It isn't so much telling people they are sinful, the Born Again already know and wrestle with this. It is more in telling them the good news that God has forgiven their sins in Christ. Peter followed his version of the Gospel with a call for repentance and Baptism.

A few approaches:

In all of these approaches we find that reason as truth-finder confronts the enabler.

Love is the highest ethic and in discovering such we necessarily come up against all the affairs of Self vis-à-vis Other as relational reciprocity begins to make demands upon us, and, therein, learning love’s landscape involves the discomfort of learning that life isn’t about oneself, but about others.

The linked essay is copied here:


Dr. Everett Piper, President

Oklahoma Wesleyan University

This past week, I actually had a student come forward after a university chapel service and complain because he felt “victimized” by a sermon on the topic of 1 Corinthians 13. It appears this young scholar felt offended because a homily on love made him feel bad for not showing love. In his mind, the speaker was wrong for making him, and his peers, feel uncomfortable.

I’m not making this up. Our culture has actually taught our kids to be this self-absorbed and narcissistic. Any time their feelings are hurt, they are the victims. Anyone who dares challenge them and, thus, makes them “feel bad” about themselves, is a “hater,” a “bigot,” an “oppressor,” and a “victimizer.”
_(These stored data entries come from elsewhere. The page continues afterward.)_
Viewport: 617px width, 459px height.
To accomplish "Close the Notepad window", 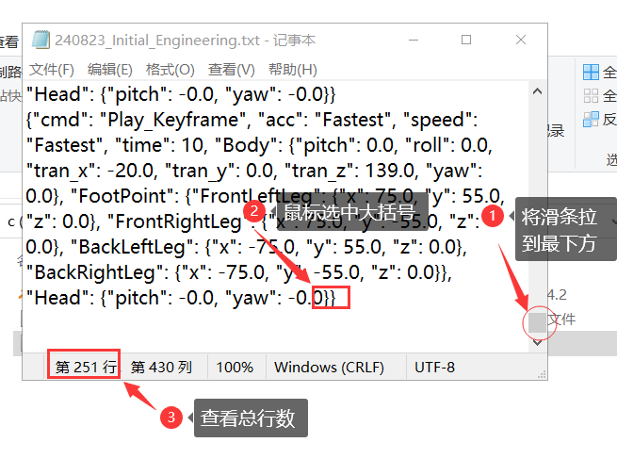I will pyautogui.click(x=521, y=41).
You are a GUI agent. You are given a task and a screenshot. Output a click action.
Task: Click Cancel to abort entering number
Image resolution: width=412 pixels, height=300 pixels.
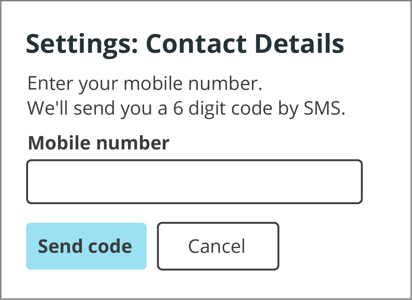pyautogui.click(x=218, y=246)
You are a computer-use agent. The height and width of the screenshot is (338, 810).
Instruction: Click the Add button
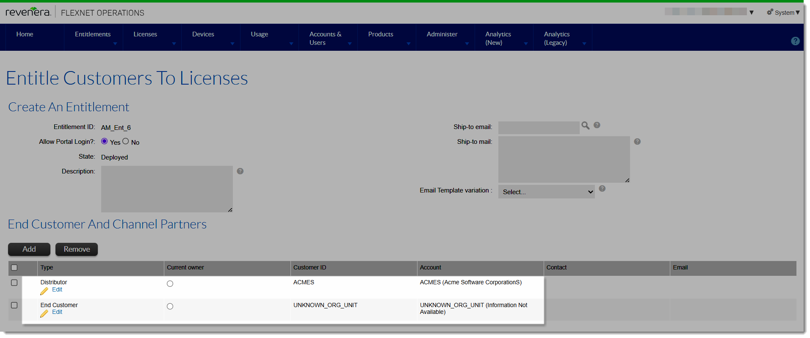point(29,249)
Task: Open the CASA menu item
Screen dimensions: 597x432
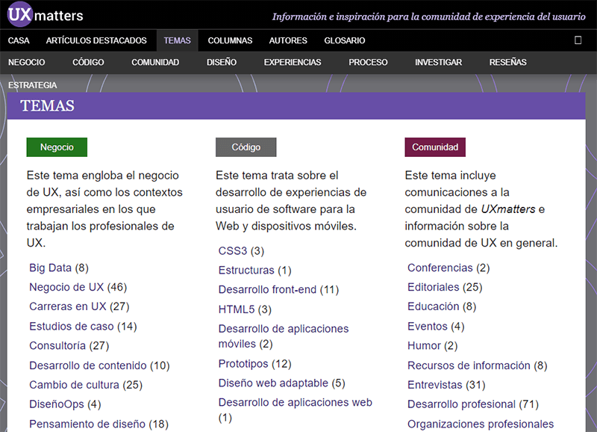Action: coord(19,41)
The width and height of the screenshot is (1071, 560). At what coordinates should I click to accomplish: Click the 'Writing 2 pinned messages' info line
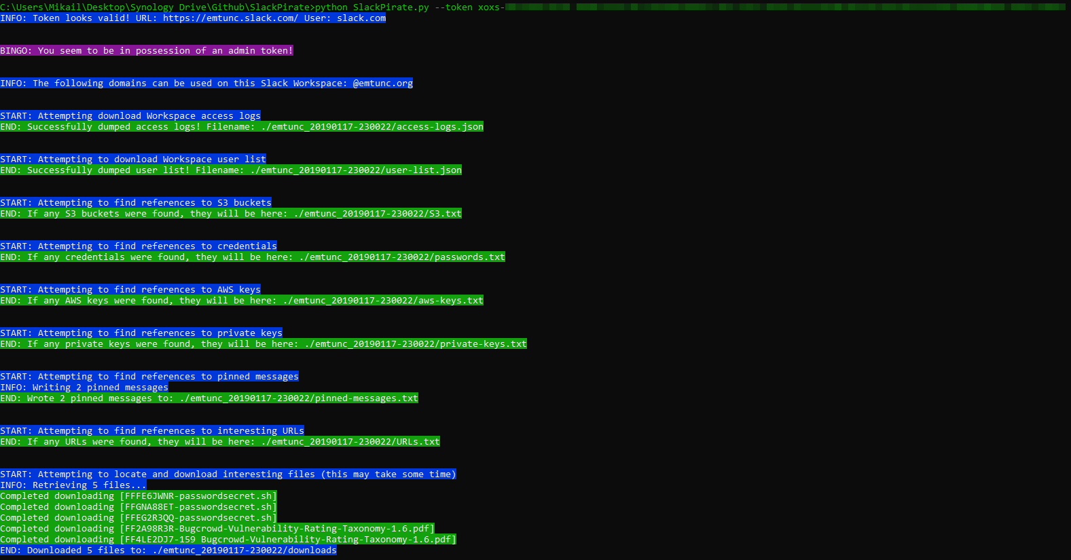click(x=84, y=388)
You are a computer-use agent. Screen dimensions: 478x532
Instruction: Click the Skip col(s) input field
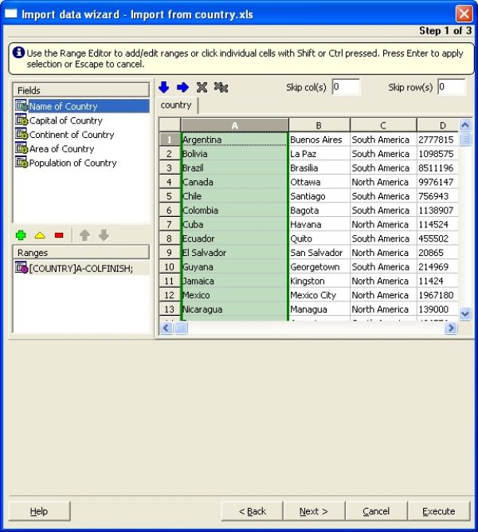click(346, 87)
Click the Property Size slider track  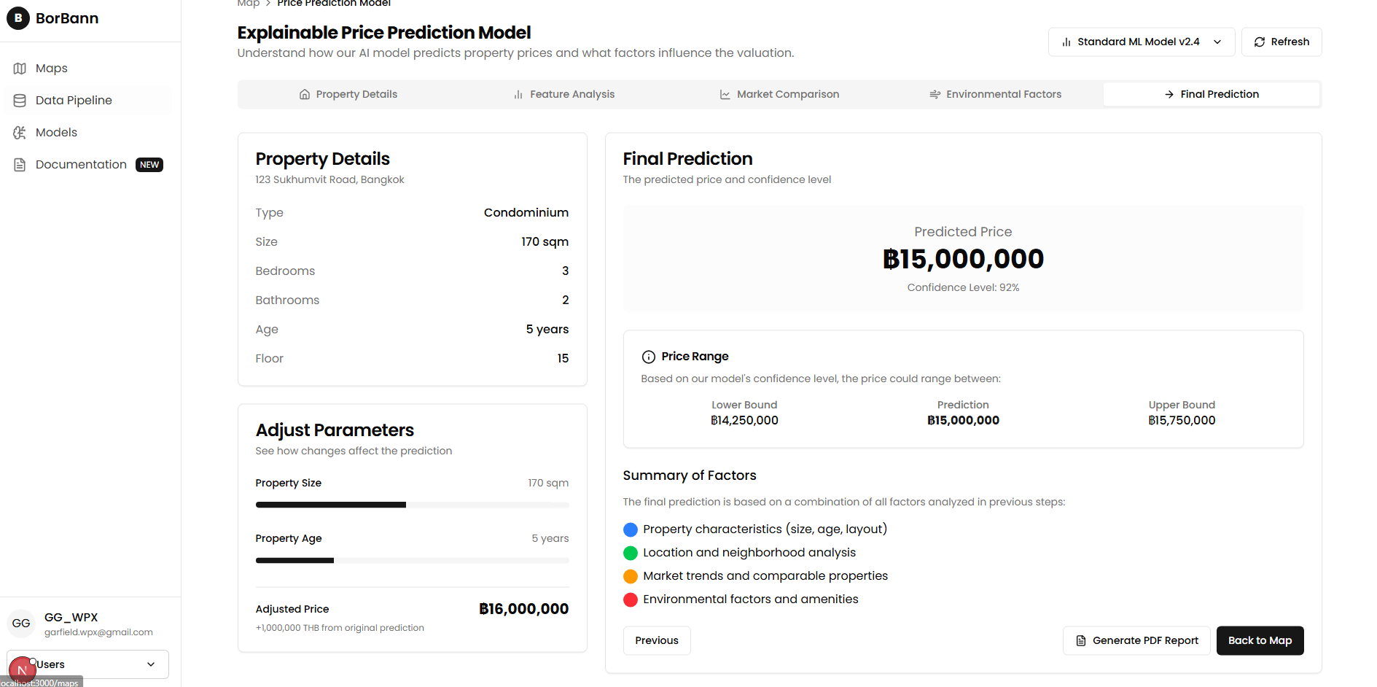412,505
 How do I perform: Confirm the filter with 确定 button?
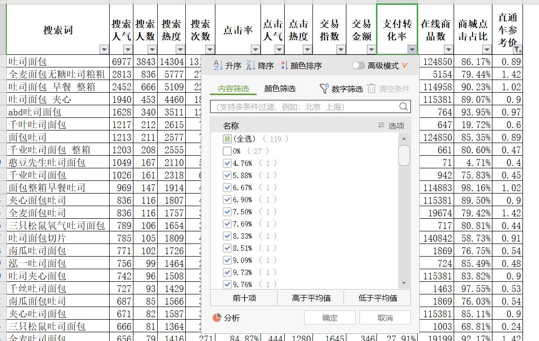(x=330, y=318)
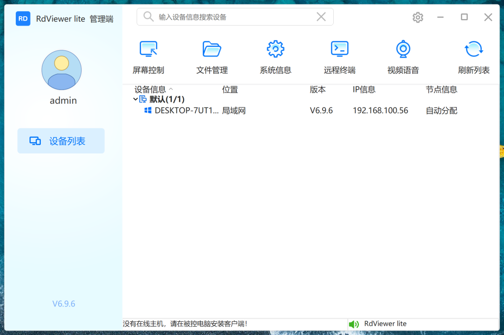Click the IP信息 column header
This screenshot has width=504, height=335.
(364, 90)
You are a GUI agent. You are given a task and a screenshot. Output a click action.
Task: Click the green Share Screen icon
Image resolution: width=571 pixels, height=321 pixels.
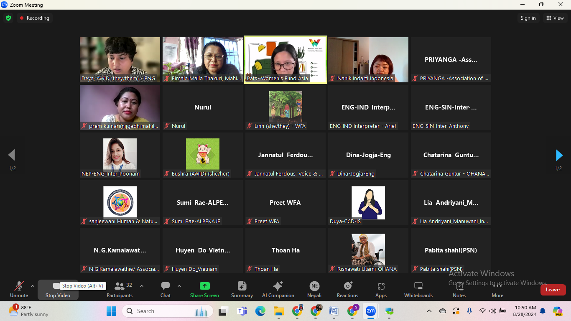(x=204, y=286)
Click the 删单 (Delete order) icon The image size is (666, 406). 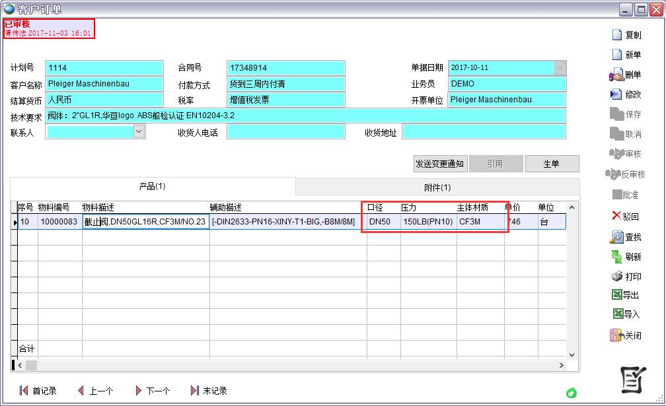[616, 75]
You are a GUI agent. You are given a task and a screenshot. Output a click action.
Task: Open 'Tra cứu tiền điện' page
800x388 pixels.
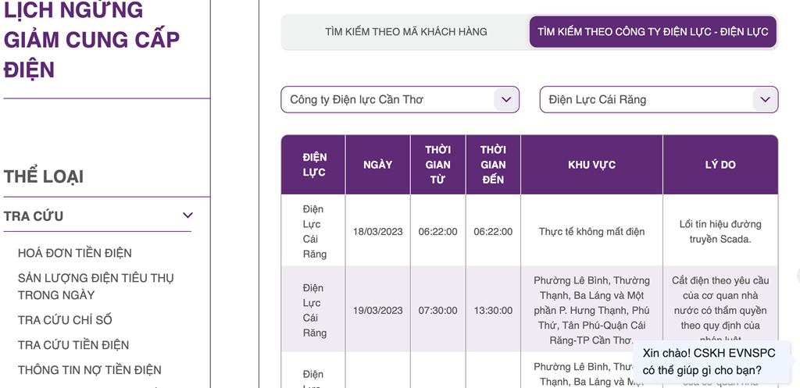(x=73, y=345)
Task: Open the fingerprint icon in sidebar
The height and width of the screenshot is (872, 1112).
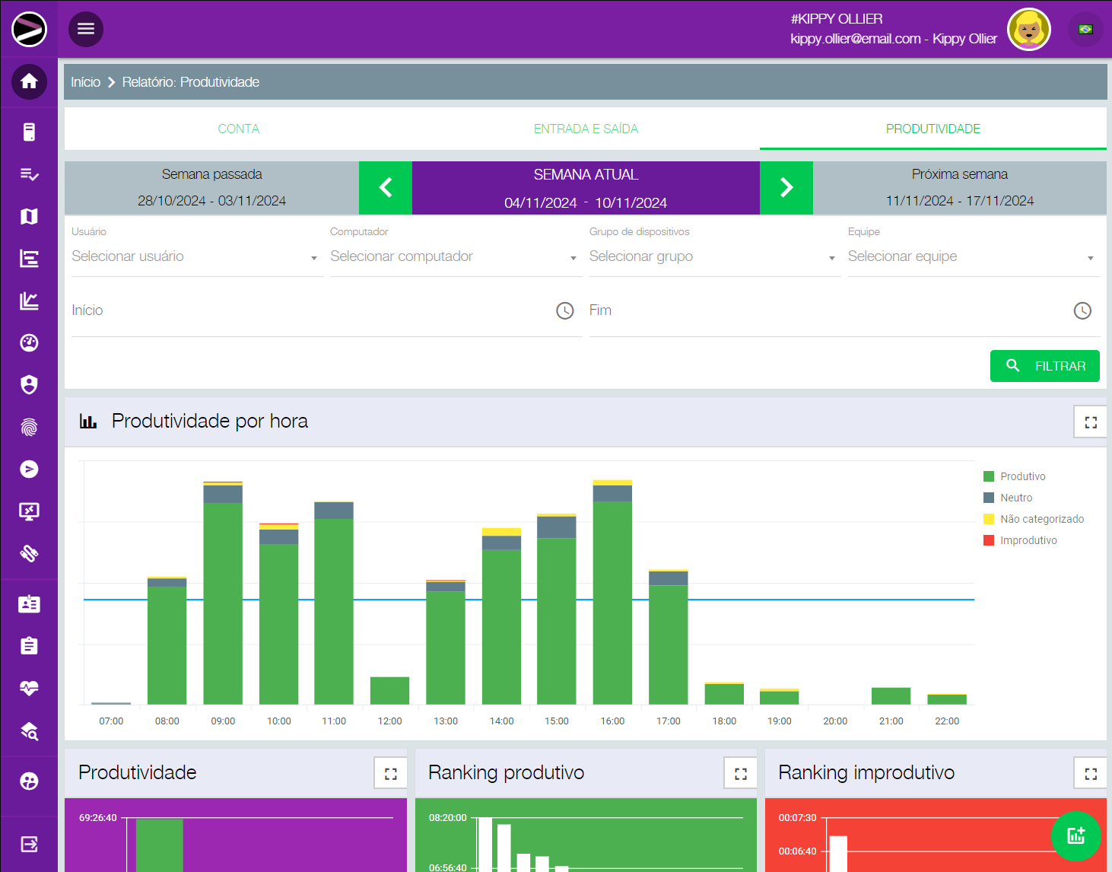Action: click(29, 428)
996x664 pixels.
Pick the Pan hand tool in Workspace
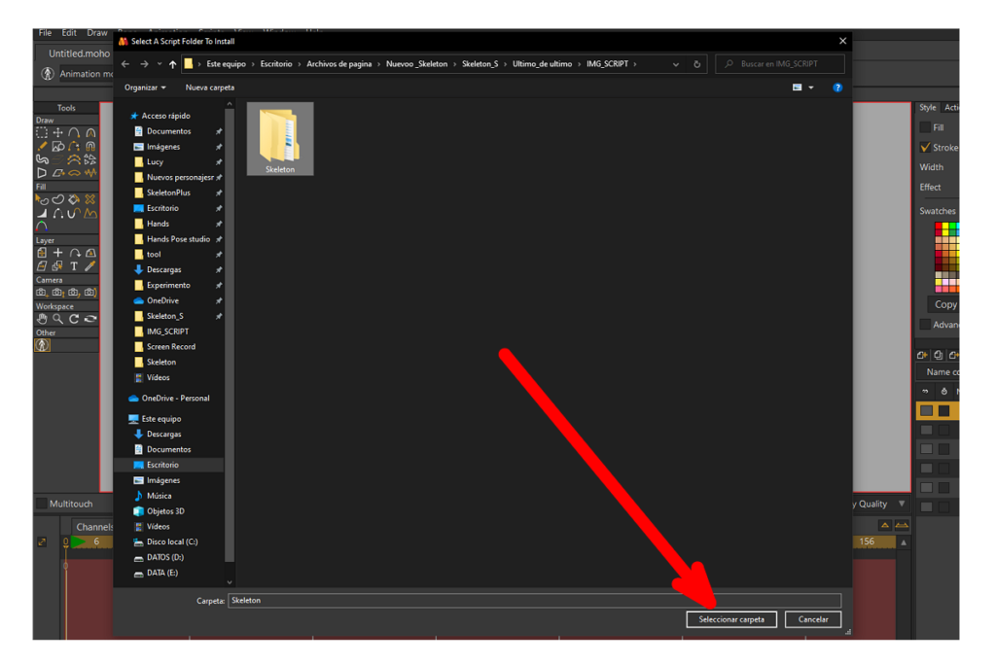tap(42, 319)
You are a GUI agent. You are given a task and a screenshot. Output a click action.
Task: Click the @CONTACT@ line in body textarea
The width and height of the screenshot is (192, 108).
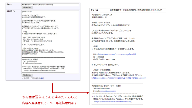[27, 12]
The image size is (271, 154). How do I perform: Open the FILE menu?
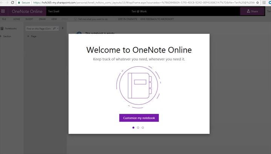4,19
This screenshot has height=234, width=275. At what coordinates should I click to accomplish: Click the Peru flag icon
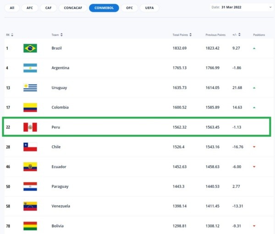[x=30, y=127]
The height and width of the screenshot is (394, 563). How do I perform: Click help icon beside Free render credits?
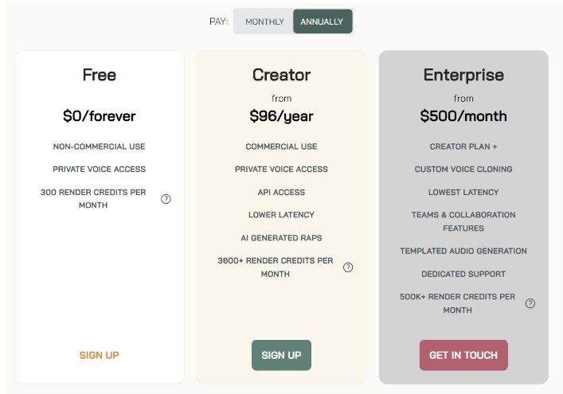(x=166, y=199)
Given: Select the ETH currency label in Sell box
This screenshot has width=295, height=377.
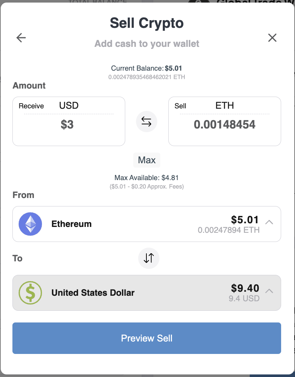Looking at the screenshot, I should (x=225, y=105).
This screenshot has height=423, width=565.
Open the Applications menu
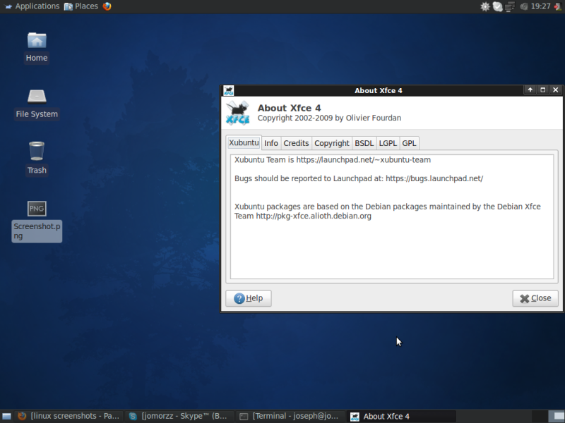[31, 6]
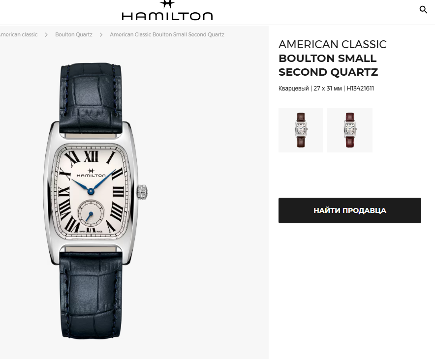This screenshot has width=435, height=359.
Task: Choose the burgundy strap watch variant thumbnail
Action: point(349,130)
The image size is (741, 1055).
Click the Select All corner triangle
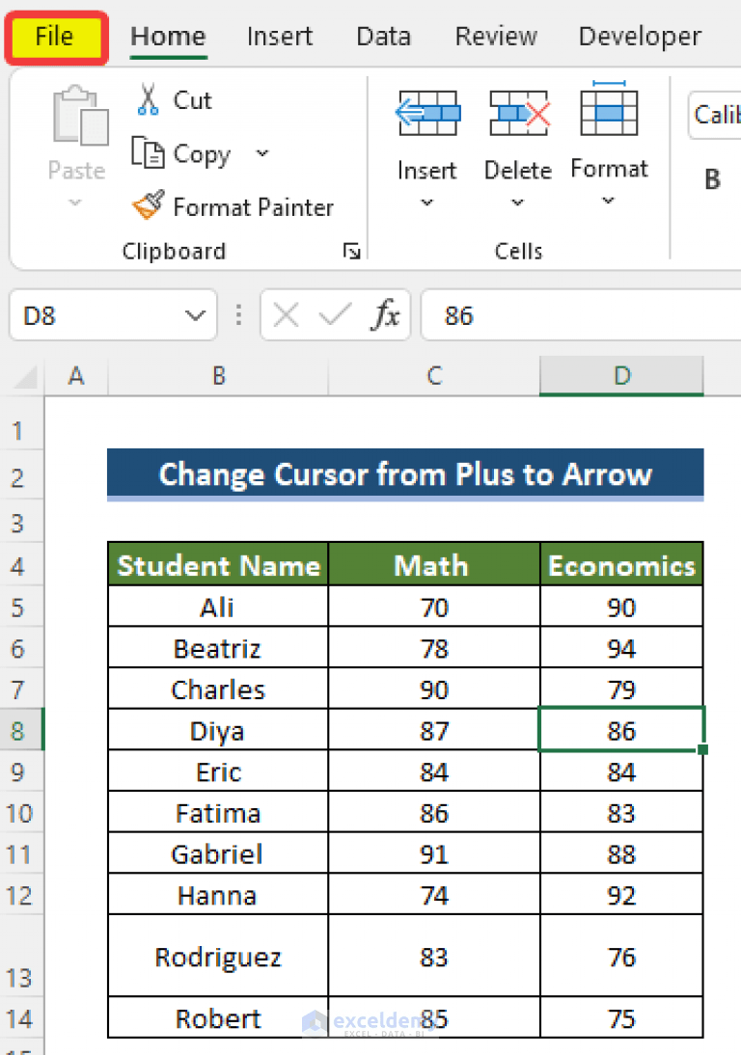[x=27, y=377]
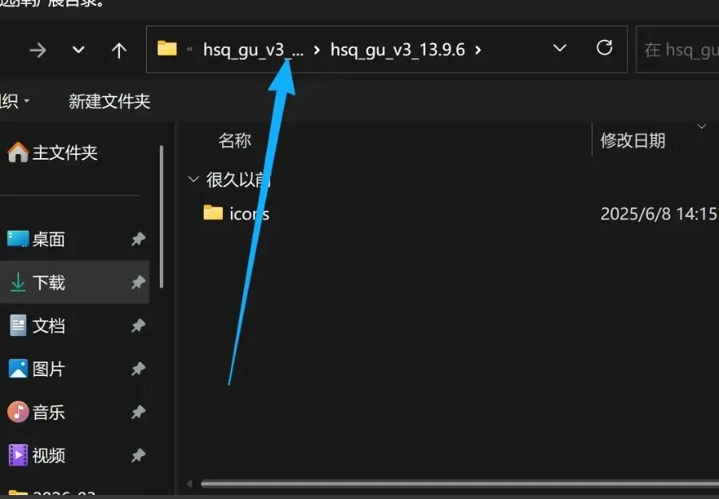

I have a message for this young man and all others who care to listen. That feeling of discomfort you have after listening to a sermon is called a conscience. An altar call is supposed to make you feel bad. It is supposed to make you feel guilty. The goal of many a good sermon is to get you to confess your sins—not coddle you in your selfishness. The primary objective of the Church and the Christian faith is your confession, not your self-actualization.

So here’s my advice:

If you want the chaplain to tell you you’re a victim rather than tell you that you need virtue, this may not be the university you’re looking for. If you want to complain about a sermon that makes you feel less than loving for not showing love, this might be the wrong place.

If you’re more interested in playing the “hater” card than you are in confessing your own hate; if you want to arrogantly lecture, rather than humbly learn; if you don’t want to feel guilt in your soul when you are guilty of sin; if you want to be enabled rather than confronted, there are many universities across the land (in Missouri and elsewhere) that will give you exactly what you want, but Oklahoma Wesleyan isn’t one of them.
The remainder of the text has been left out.